Modifiers and state

Modifiers and state classes

A featured card and a loading card are different problems. One is a reusable component variant. One is temporary behaviour. Mixing them creates unclear CSS and JavaScript with trust issues.

Quick decision rules

Before naming anything, decide what problem it is solving.

TEXT code example
Ask:
Can this exist as a documented reusable version?
→ Modifier

Is this temporary UI behaviour?
→ .is_*

Is this describing present content or condition?
→ .has_*

This prevents modifiers becoming state classes in disguise and keeps component behaviour predictable.

Modifiers

Use modifiers for deliberate reusable variants.
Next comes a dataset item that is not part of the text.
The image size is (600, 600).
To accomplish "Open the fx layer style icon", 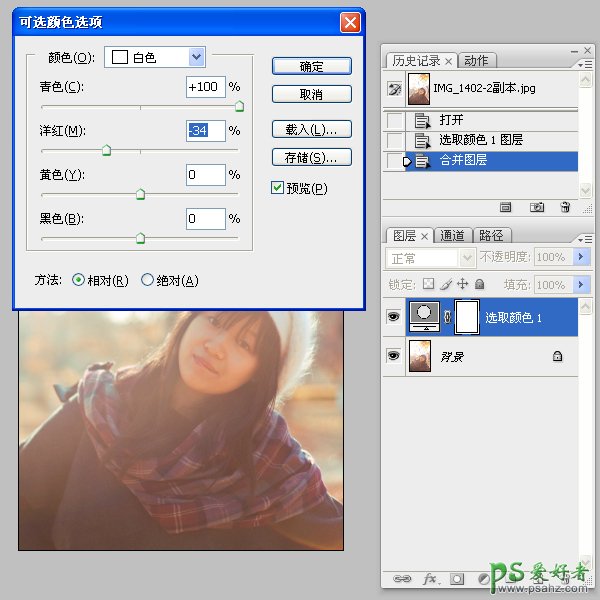I will (430, 578).
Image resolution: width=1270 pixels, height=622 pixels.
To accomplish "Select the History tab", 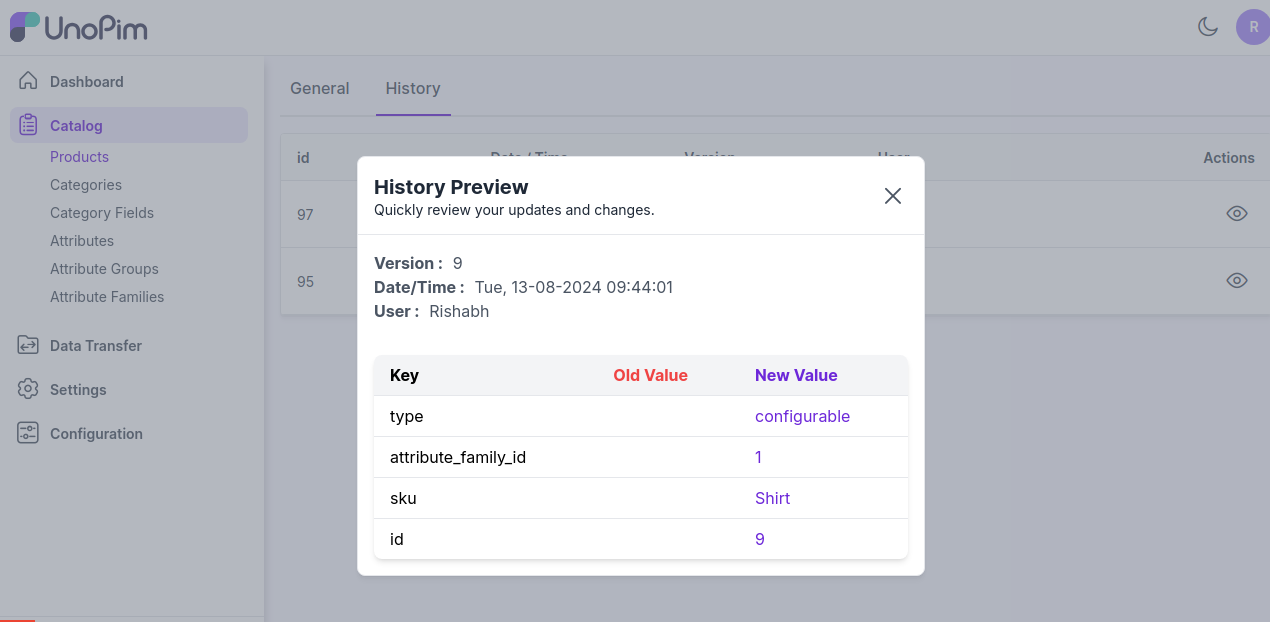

A modifier should be something design can document and another developer can understand without reading JavaScript.

CSS code example
.product-card--featured
.product-card--compact
.site-header--minimal

If the state disappears after interaction, it is probably not a modifier.

State classes

Use .is_* for temporary UI state created by interaction, validation, loading, or progressive enhancement.

CSS code example
.is_active
.is_disabled
.is_expanded
.is_loading

State should stay visible and explicit. Do not hide behaviour inside deep selectors and make debugging harder than necessary.

Condition classes

Use .has_* when the component has content, children, or a condition that affects styling but is not itself a reusable variant.

CSS code example
.has_error
.has_results
.has_child
.has_media

A form field with an error is not a different form field model. It is the same field with a current condition.

Combined patterns

CSS code example
.product-card--featured.is_loading {}
.form-field.has_error {}
.disclosure.is_expanded {}

These classes work together because they describe different truths. A featured card can be loading. A disclosure can be expanded. Keep those concerns separate.

Avoid vague names

CSS code example
/* Avoid unclear state names */
.active {}
.open {}
.error {}

/* Prefer explicit state or condition names */
.is_active {}
.is_open {}
.has_error {}

Names like .active and .open spread fast and explain nothing. Prefixes make intent obvious and prevent reuse becoming accidental architecture.